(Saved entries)
::::::::

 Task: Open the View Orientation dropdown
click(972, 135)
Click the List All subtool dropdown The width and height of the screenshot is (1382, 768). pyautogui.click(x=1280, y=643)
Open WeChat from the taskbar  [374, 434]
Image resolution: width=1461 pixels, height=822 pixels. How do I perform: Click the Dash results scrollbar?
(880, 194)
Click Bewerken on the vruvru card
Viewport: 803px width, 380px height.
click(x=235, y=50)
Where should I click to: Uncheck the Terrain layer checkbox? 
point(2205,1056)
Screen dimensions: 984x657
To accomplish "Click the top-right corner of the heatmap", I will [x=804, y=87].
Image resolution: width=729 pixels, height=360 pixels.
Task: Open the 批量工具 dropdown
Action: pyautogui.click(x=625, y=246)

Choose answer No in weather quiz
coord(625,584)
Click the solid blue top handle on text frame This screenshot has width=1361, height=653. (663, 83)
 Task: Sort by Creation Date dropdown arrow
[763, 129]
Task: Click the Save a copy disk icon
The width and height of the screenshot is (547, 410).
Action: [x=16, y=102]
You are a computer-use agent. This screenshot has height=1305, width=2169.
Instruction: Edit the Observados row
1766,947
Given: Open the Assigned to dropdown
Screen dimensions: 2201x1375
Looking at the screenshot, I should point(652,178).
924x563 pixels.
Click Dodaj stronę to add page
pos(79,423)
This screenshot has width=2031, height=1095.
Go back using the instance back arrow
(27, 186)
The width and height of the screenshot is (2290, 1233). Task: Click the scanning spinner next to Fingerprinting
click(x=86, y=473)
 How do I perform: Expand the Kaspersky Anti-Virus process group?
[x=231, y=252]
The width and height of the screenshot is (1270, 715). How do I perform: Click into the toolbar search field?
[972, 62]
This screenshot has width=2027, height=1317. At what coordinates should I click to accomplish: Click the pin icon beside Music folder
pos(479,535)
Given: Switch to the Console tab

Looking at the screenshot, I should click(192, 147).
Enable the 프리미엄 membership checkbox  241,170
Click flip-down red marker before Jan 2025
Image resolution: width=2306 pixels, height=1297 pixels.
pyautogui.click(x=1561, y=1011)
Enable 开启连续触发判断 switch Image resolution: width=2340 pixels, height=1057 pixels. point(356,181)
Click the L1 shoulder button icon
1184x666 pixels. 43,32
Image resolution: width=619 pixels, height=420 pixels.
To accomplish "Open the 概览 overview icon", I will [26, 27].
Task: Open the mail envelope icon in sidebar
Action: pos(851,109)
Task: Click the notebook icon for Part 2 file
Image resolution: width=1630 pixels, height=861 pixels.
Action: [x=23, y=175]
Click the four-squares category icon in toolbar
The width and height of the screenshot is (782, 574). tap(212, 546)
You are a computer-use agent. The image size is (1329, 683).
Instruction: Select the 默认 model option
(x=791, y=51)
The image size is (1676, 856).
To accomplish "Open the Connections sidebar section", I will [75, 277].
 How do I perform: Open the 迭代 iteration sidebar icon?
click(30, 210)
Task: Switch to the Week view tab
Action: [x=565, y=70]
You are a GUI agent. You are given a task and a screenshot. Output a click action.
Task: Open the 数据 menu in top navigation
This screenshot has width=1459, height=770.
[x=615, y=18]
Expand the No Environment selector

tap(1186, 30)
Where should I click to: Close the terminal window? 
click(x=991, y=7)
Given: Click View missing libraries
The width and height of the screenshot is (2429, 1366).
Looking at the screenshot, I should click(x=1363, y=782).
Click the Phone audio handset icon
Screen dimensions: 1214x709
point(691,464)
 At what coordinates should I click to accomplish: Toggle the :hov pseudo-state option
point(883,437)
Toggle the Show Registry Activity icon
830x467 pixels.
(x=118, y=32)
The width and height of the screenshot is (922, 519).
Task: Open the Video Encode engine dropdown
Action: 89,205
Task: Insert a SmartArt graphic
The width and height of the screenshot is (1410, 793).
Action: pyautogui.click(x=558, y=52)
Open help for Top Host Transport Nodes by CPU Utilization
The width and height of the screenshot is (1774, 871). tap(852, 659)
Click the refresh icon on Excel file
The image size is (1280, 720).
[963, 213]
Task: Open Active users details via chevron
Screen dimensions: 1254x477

::::::::

Give back each line above precisely as it stands.

**YOUR SOLUTION**
 Task: Open the View Orientation dropdown
click(972, 135)
Click the List All subtool dropdown The width and height of the screenshot is (1382, 768). pyautogui.click(x=1280, y=643)
Open WeChat from the taskbar  [374, 434]
Image resolution: width=1461 pixels, height=822 pixels. How do I perform: Click the Dash results scrollbar?
(880, 194)
Click Bewerken on the vruvru card
Viewport: 803px width, 380px height.
click(x=235, y=50)
Where should I click to: Uncheck the Terrain layer checkbox? 
point(2205,1056)
Screen dimensions: 984x657
To accomplish "Click the top-right corner of the heatmap", I will [x=804, y=87].
Image resolution: width=729 pixels, height=360 pixels.
Task: Open the 批量工具 dropdown
Action: pyautogui.click(x=625, y=246)

Choose answer No in weather quiz
coord(625,584)
Click the solid blue top handle on text frame This screenshot has width=1361, height=653. (663, 83)
 Task: Sort by Creation Date dropdown arrow
[763, 129]
Task: Click the Save a copy disk icon
The width and height of the screenshot is (547, 410).
Action: [x=16, y=102]
You are a computer-use agent. This screenshot has height=1305, width=2169.
Instruction: Edit the Observados row
1766,947
Given: Open the Assigned to dropdown
Screen dimensions: 2201x1375
Looking at the screenshot, I should point(652,178).
924x563 pixels.
Click Dodaj stronę to add page
pos(79,423)
This screenshot has width=2031, height=1095.
Go back using the instance back arrow
(27, 186)
The width and height of the screenshot is (2290, 1233). Task: Click the scanning spinner next to Fingerprinting
click(x=86, y=473)
 How do I perform: Expand the Kaspersky Anti-Virus process group?
[x=231, y=252]
The width and height of the screenshot is (1270, 715). How do I perform: Click into the toolbar search field?
[972, 62]
This screenshot has width=2027, height=1317. At what coordinates should I click to accomplish: Click the pin icon beside Music folder
pos(479,535)
Given: Switch to the Console tab

Looking at the screenshot, I should click(192, 147).
Enable the 프리미엄 membership checkbox  241,170
Click flip-down red marker before Jan 2025
Image resolution: width=2306 pixels, height=1297 pixels.
pyautogui.click(x=1561, y=1011)
Enable 开启连续触发判断 switch Image resolution: width=2340 pixels, height=1057 pixels. point(356,181)
Click the L1 shoulder button icon
1184x666 pixels. 43,32
Image resolution: width=619 pixels, height=420 pixels.
To accomplish "Open the 概览 overview icon", I will [26, 27].
Task: Open the mail envelope icon in sidebar
Action: pos(851,109)
Task: Click the notebook icon for Part 2 file
Image resolution: width=1630 pixels, height=861 pixels.
Action: [x=23, y=175]
Click the four-squares category icon in toolbar
The width and height of the screenshot is (782, 574). tap(212, 546)
You are a computer-use agent. The image size is (1329, 683).
Instruction: Select the 默认 model option
(x=791, y=51)
The image size is (1676, 856).
To accomplish "Open the Connections sidebar section", I will [75, 277].
 How do I perform: Open the 迭代 iteration sidebar icon?
click(30, 210)
Task: Switch to the Week view tab
Action: [x=565, y=70]
You are a GUI agent. You are given a task and a screenshot. Output a click action.
Task: Open the 数据 menu in top navigation
This screenshot has width=1459, height=770.
[x=615, y=18]
Expand the No Environment selector

tap(1186, 30)
Where should I click to: Close the terminal window? 
click(x=991, y=7)
Given: Click View missing libraries
The width and height of the screenshot is (2429, 1366).
Looking at the screenshot, I should click(x=1363, y=782).
Click the Phone audio handset icon
Screen dimensions: 1214x709
point(691,464)
 At what coordinates should I click to accomplish: Toggle the :hov pseudo-state option
point(883,437)
Toggle the Show Registry Activity icon
830x467 pixels.
(x=118, y=32)
The width and height of the screenshot is (922, 519).
Task: Open the Video Encode engine dropdown
Action: 89,205
Task: Insert a SmartArt graphic
The width and height of the screenshot is (1410, 793).
Action: pyautogui.click(x=558, y=52)
Open help for Top Host Transport Nodes by CPU Utilization
The width and height of the screenshot is (1774, 871). tap(852, 659)
Click the refresh icon on Excel file
The image size is (1280, 720).
[963, 213]
Task: Open Active users details via chevron
Screen dimensions: 1254x477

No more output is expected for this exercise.